■ **PROMPT**
Retype all of the listing exactly, with no pictures.

** Opening PROVIDED DATA block **

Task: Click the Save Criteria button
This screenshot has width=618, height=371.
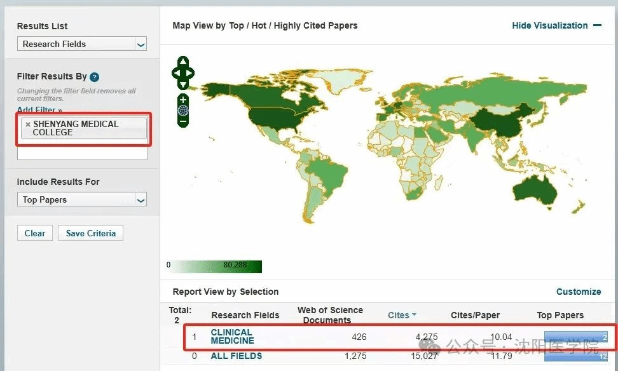Action: pyautogui.click(x=90, y=233)
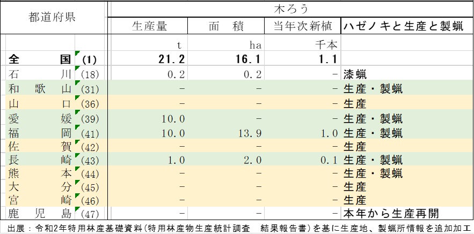Viewport: 474px width, 234px height.
Task: Select the 都道府県 header cell
Action: pos(52,17)
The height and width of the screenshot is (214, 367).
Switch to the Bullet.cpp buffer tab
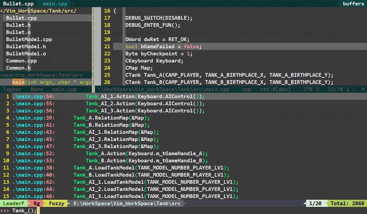[18, 3]
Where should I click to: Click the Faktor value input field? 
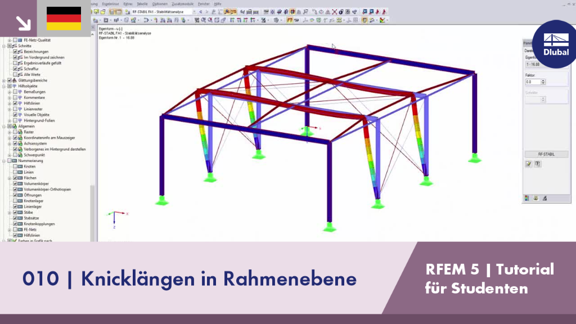[533, 82]
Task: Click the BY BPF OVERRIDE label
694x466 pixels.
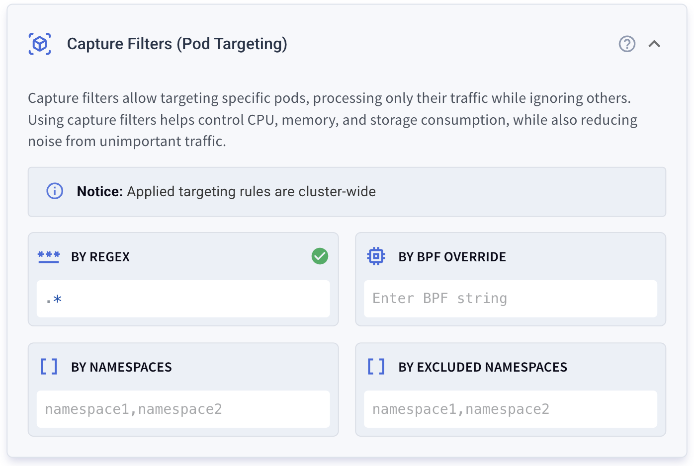Action: [x=452, y=257]
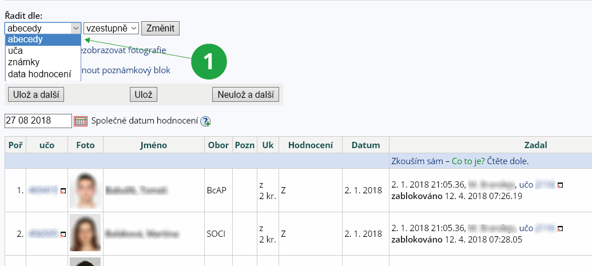The width and height of the screenshot is (592, 266).
Task: Click the standalone 'Ulož' button
Action: pyautogui.click(x=143, y=95)
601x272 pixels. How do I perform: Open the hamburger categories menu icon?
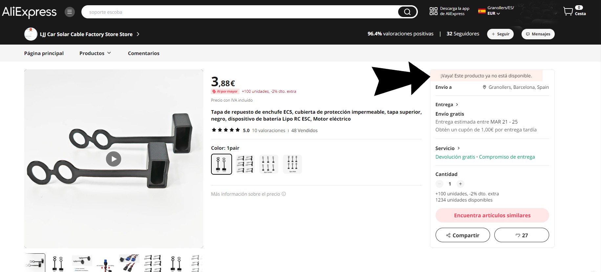click(x=70, y=12)
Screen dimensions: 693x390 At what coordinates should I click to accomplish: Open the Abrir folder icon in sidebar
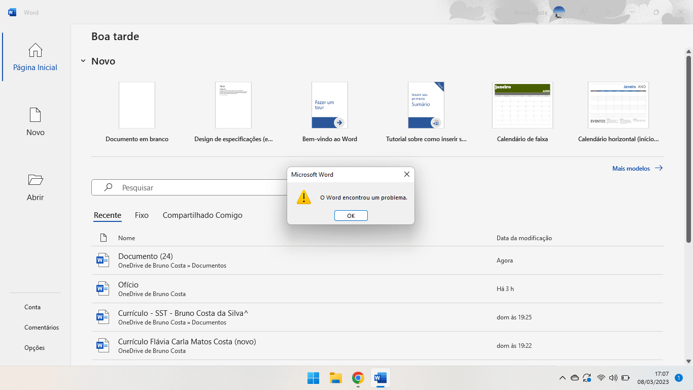coord(35,180)
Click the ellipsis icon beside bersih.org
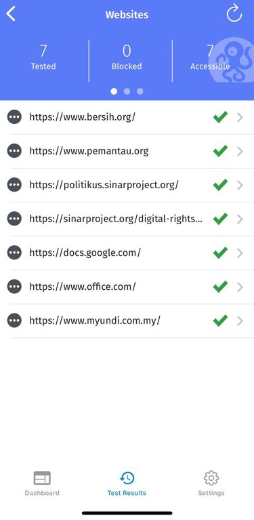This screenshot has width=254, height=520. (x=14, y=116)
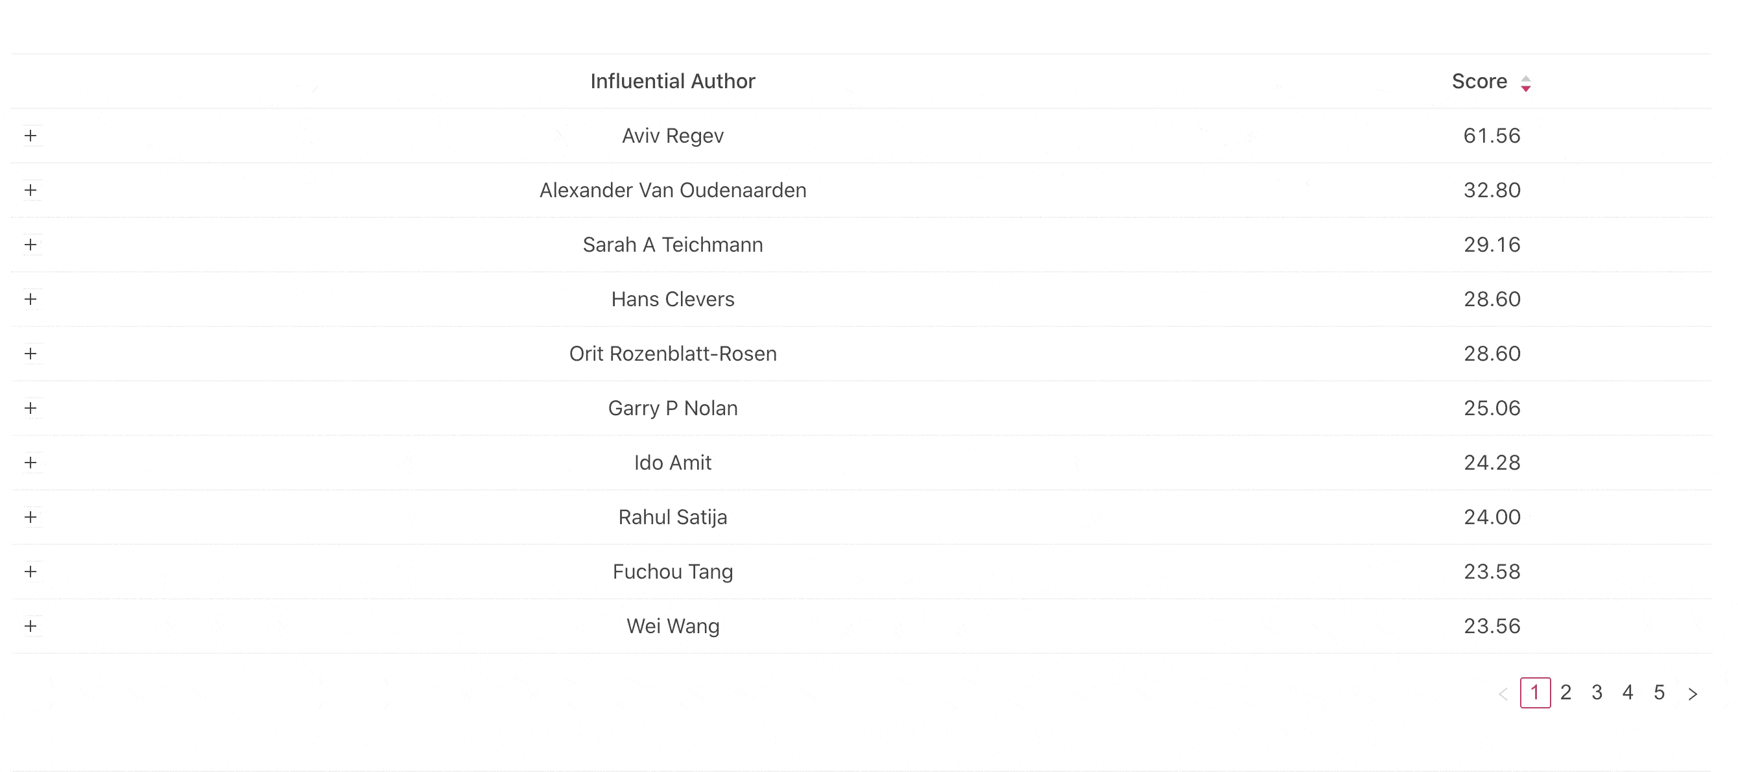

** Closing PROVIDED DATA block **

■ **PROBLEM SOLUTION**
Task: Click the Save Criteria button
This screenshot has width=618, height=371.
Action: pyautogui.click(x=90, y=233)
Viewport: 474px width, 234px height.
Task: Select the 都道府県 header cell
Action: pos(52,17)
The height and width of the screenshot is (214, 367).
Switch to the Bullet.cpp buffer tab
[18, 3]
Where should I click to: Click the Faktor value input field? 
[533, 82]
Task: Click the BY BPF OVERRIDE label
694x466 pixels.
Action: [x=452, y=257]
The width and height of the screenshot is (592, 266).
Task: Click the standalone 'Ulož' button
Action: pyautogui.click(x=143, y=95)
601x272 pixels. How do I perform: Open the hamburger categories menu icon?
click(x=70, y=12)
Screen dimensions: 693x390 At what coordinates should I click to accomplish: Open the Abrir folder icon in sidebar
coord(35,180)
Click the ellipsis icon beside bersih.org
This screenshot has width=254, height=520. (x=14, y=116)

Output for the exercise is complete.